### RECORDS ###
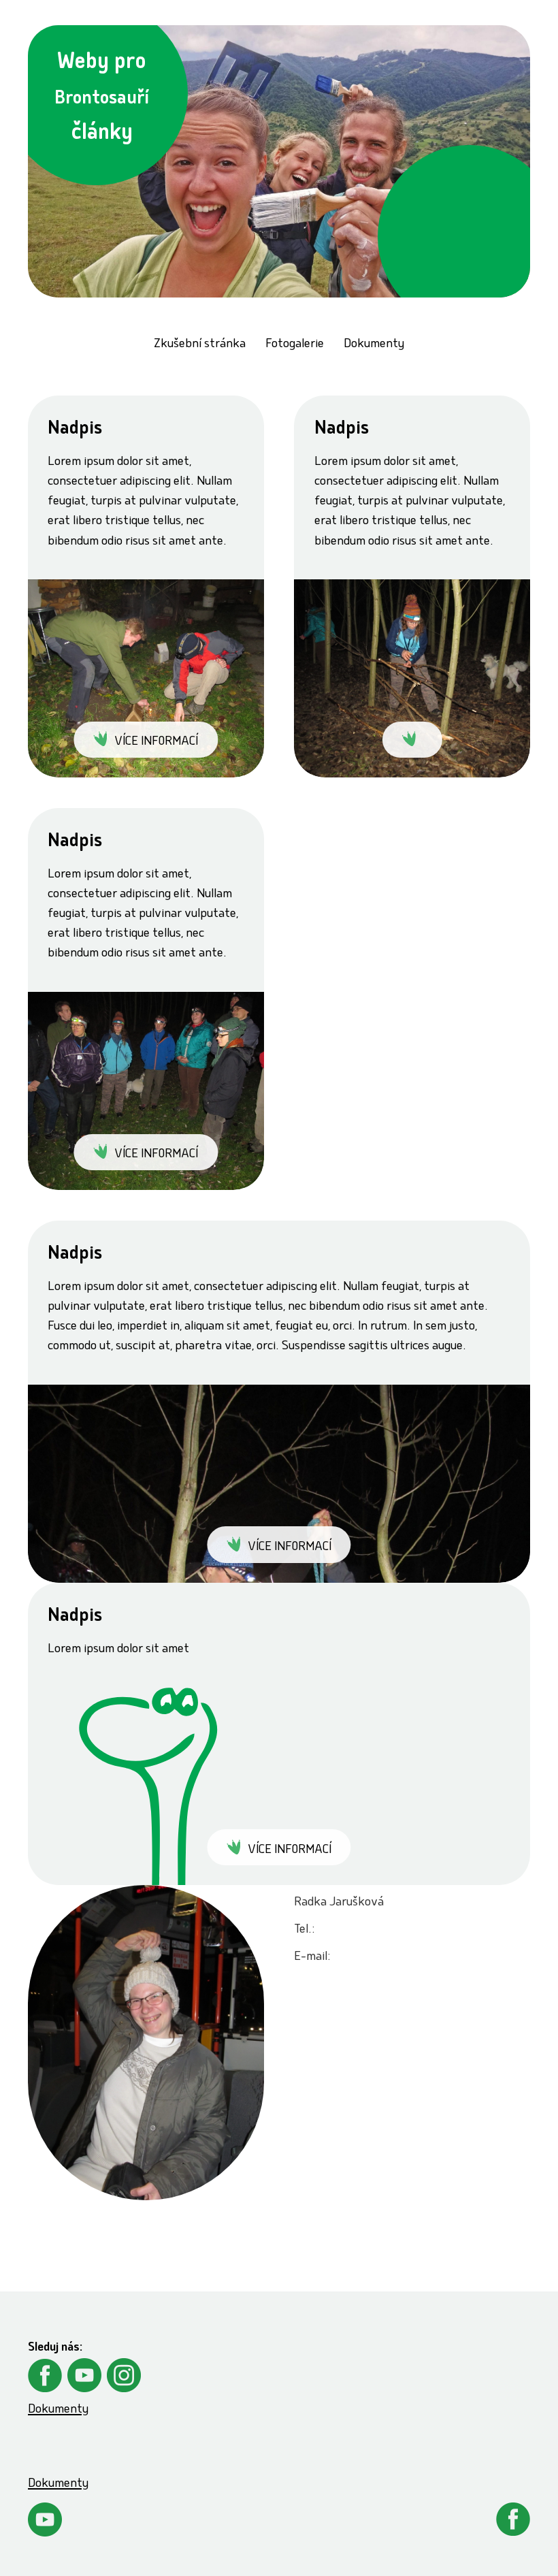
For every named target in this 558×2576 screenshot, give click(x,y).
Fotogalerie (294, 344)
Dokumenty (374, 344)
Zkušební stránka (200, 344)
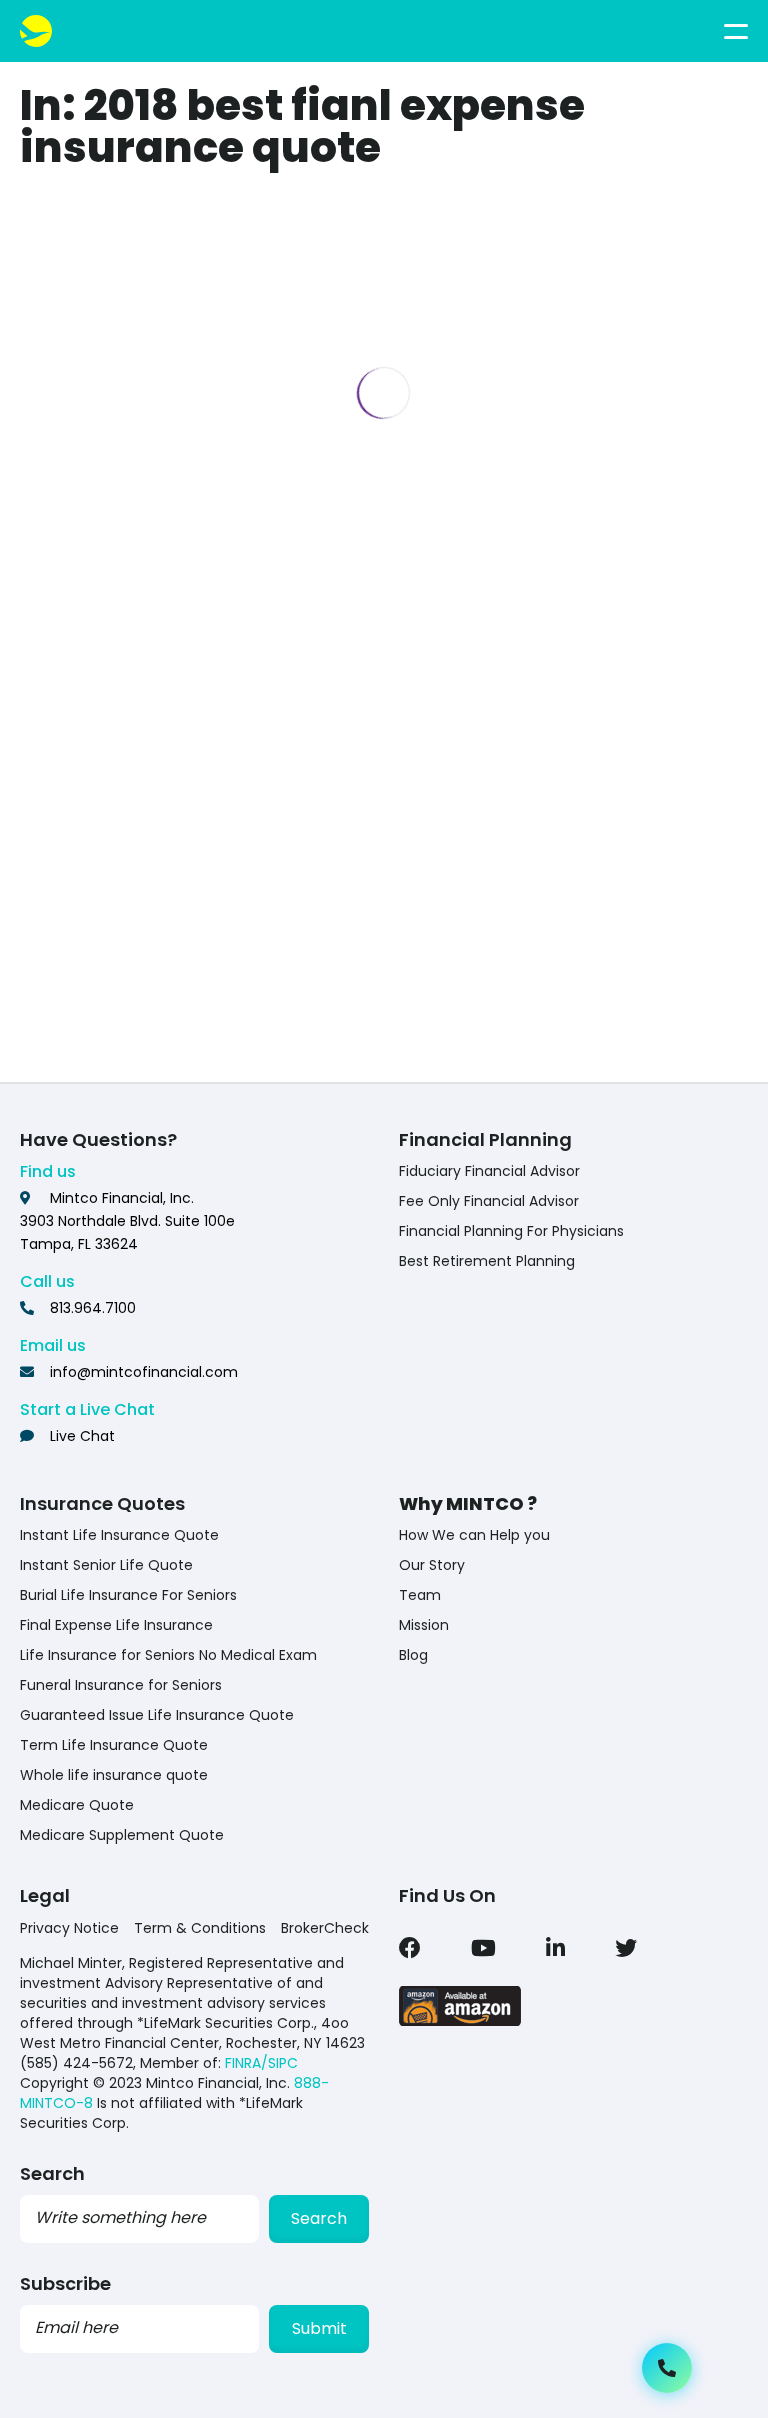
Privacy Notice (69, 1928)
###
No pictures belong in the copy. Retype exactly, and only, the lines from the line containing "Fotogalerie (294, 344)" through the last line of the data, both included.

◆ **ANSWER FOR THE TASK**:
Fotogalerie (294, 344)
Dokumenty (374, 344)
Zkušební stránka (200, 344)
Privacy Notice (69, 1928)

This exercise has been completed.